* **Problem description**: Set down the following records verbatim, line for line, with no changes.

Raw records start

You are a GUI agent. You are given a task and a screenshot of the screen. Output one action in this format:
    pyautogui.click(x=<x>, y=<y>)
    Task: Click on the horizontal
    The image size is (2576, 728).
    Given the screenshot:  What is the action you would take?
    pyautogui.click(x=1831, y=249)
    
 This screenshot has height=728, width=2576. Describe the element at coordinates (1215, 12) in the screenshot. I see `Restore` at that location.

Raw records end

* **Exercise answer**:
You are a GUI agent. You are given a task and a screenshot of the screen. Output one action in this format:
    pyautogui.click(x=<x>, y=<y>)
    Task: Click on the horizontal
    The image size is (2576, 728).
    Given the screenshot:  What is the action you would take?
    pyautogui.click(x=1831, y=249)
    
 This screenshot has height=728, width=2576. Describe the element at coordinates (1215, 12) in the screenshot. I see `Restore` at that location.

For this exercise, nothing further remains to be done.